▶ _TASK ITEM_:
Take the lines from the one with "Click the car icon on CCS card" to the end of the listing, both ends included, and quote them exactly, leaving pictures out.

*** THE DATA

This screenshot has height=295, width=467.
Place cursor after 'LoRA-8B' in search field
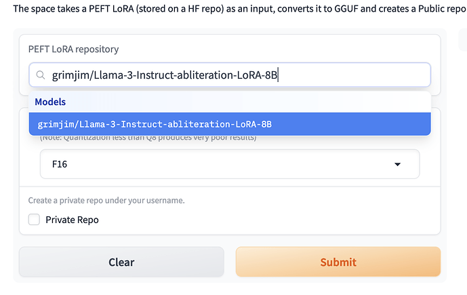click(x=279, y=75)
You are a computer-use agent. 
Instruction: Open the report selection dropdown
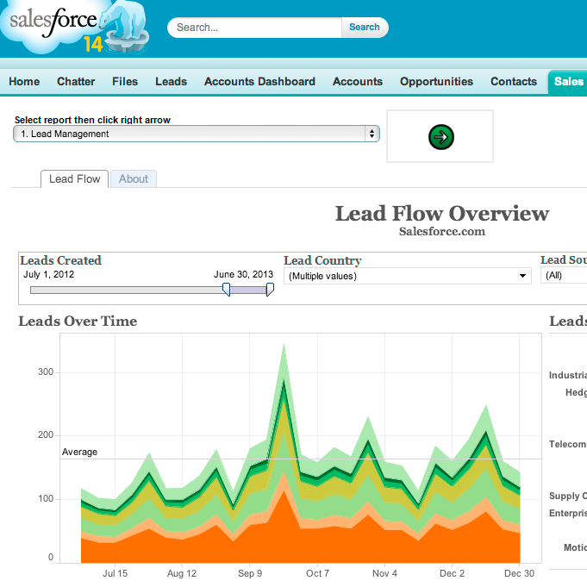tap(197, 134)
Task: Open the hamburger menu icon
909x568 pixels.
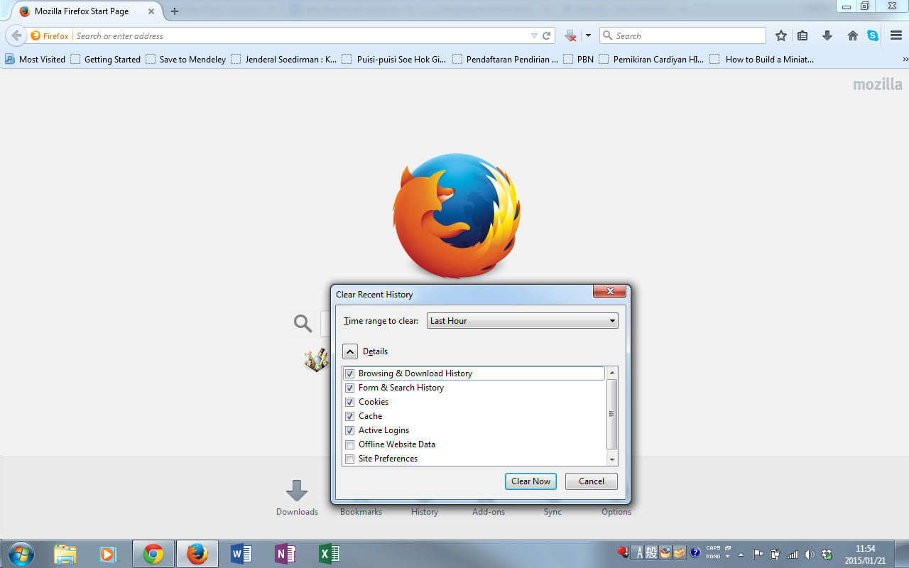Action: 896,36
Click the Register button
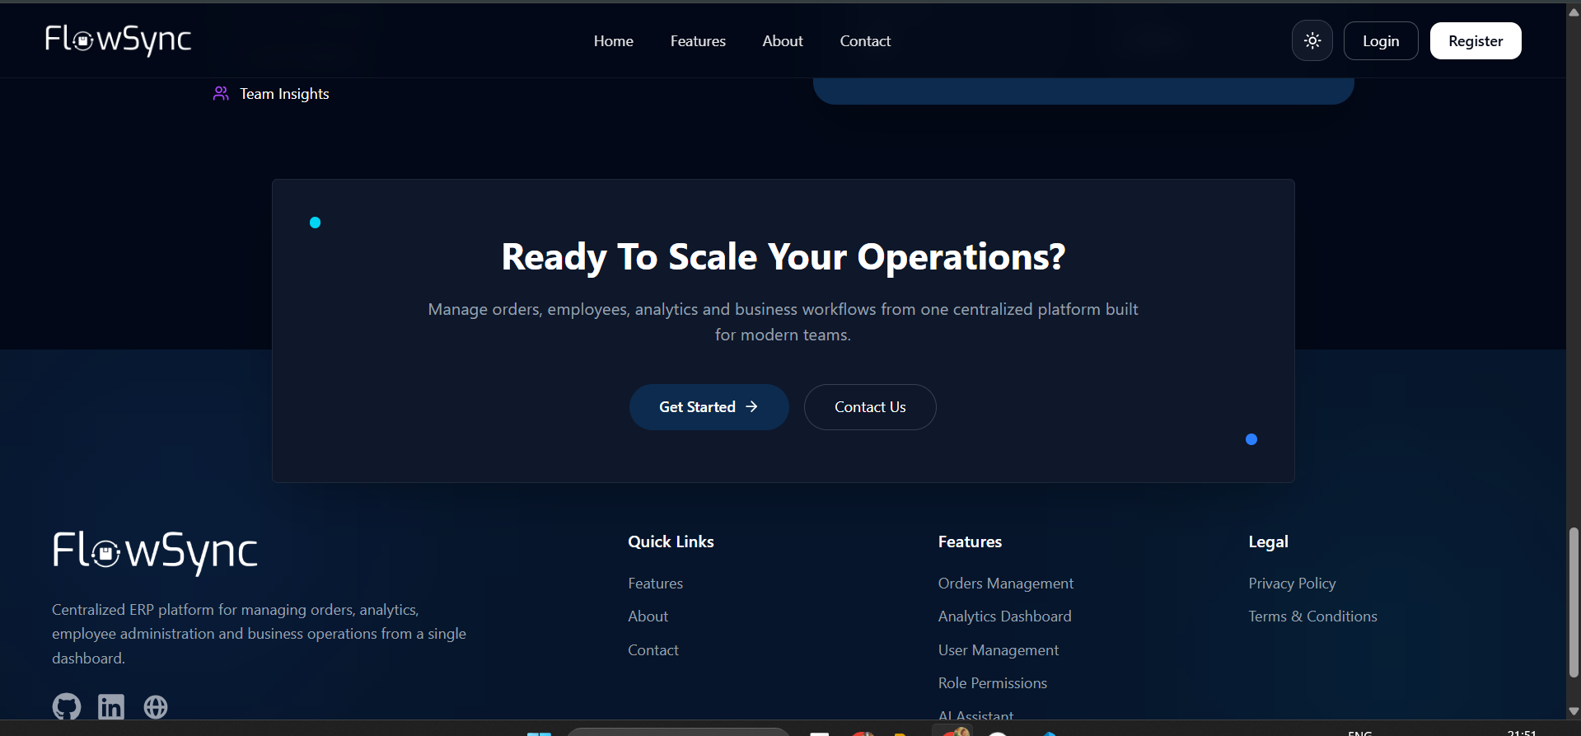1581x736 pixels. coord(1476,40)
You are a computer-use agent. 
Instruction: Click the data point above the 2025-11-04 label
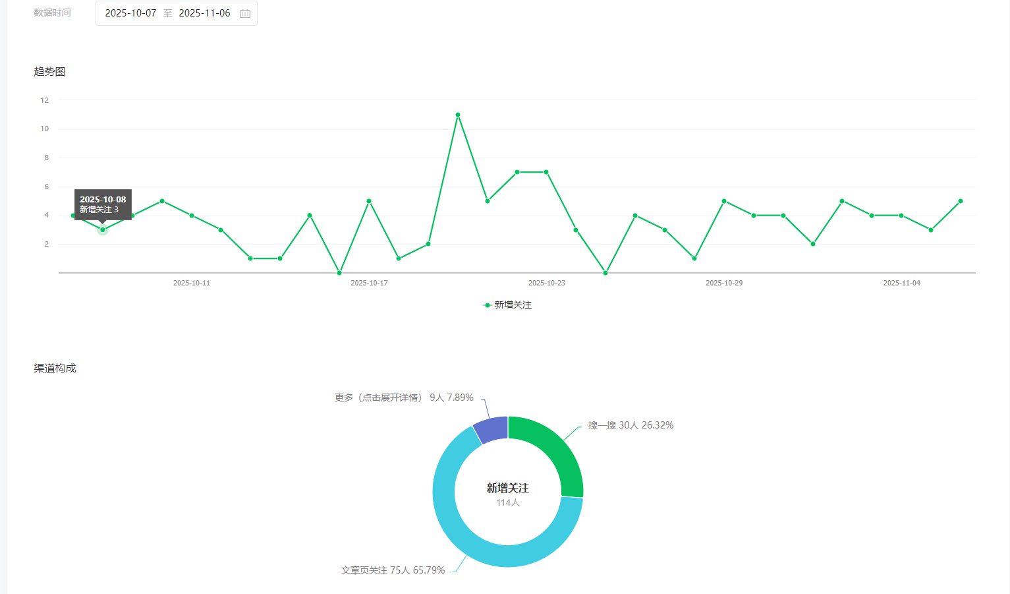(x=901, y=216)
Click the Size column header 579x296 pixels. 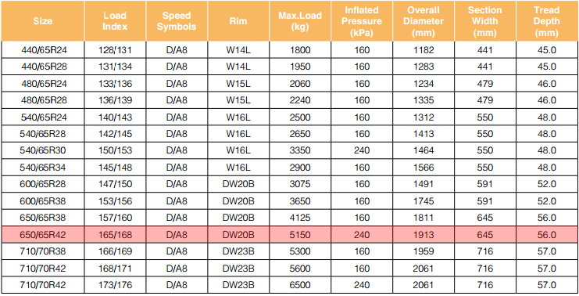click(42, 20)
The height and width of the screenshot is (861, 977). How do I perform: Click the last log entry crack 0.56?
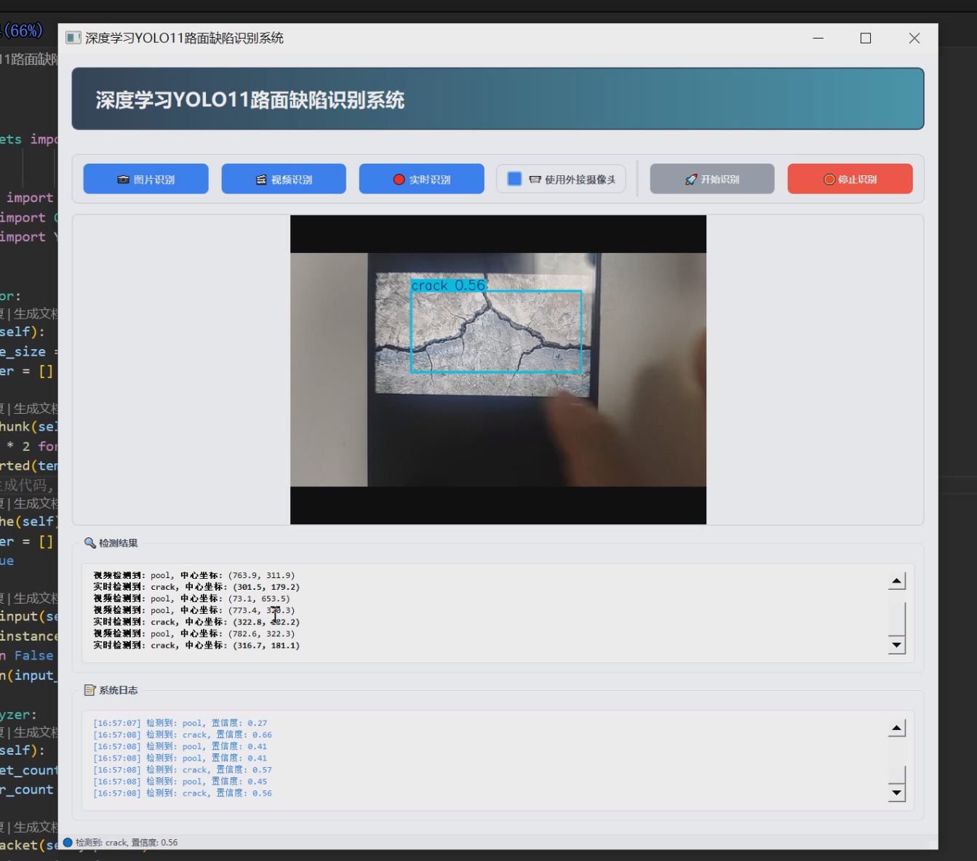183,793
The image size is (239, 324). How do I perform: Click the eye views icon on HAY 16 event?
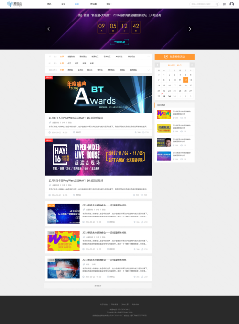(142, 195)
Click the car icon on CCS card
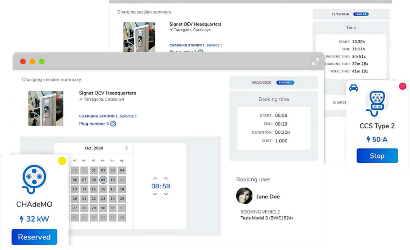This screenshot has width=410, height=250. point(353,88)
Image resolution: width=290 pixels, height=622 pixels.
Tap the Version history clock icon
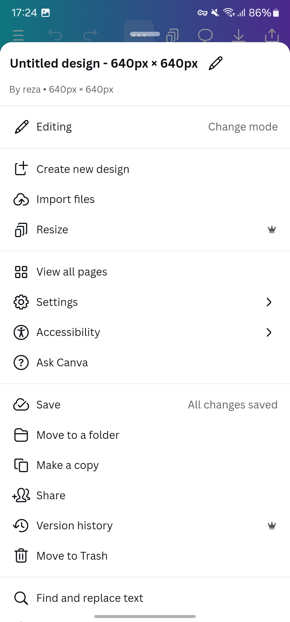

******

▶ _ANSWER TO THIS TASK_:
Click the car icon on CCS card
This screenshot has width=410, height=250. point(353,88)
Image resolution: width=290 pixels, height=622 pixels.
Tap the Version history clock icon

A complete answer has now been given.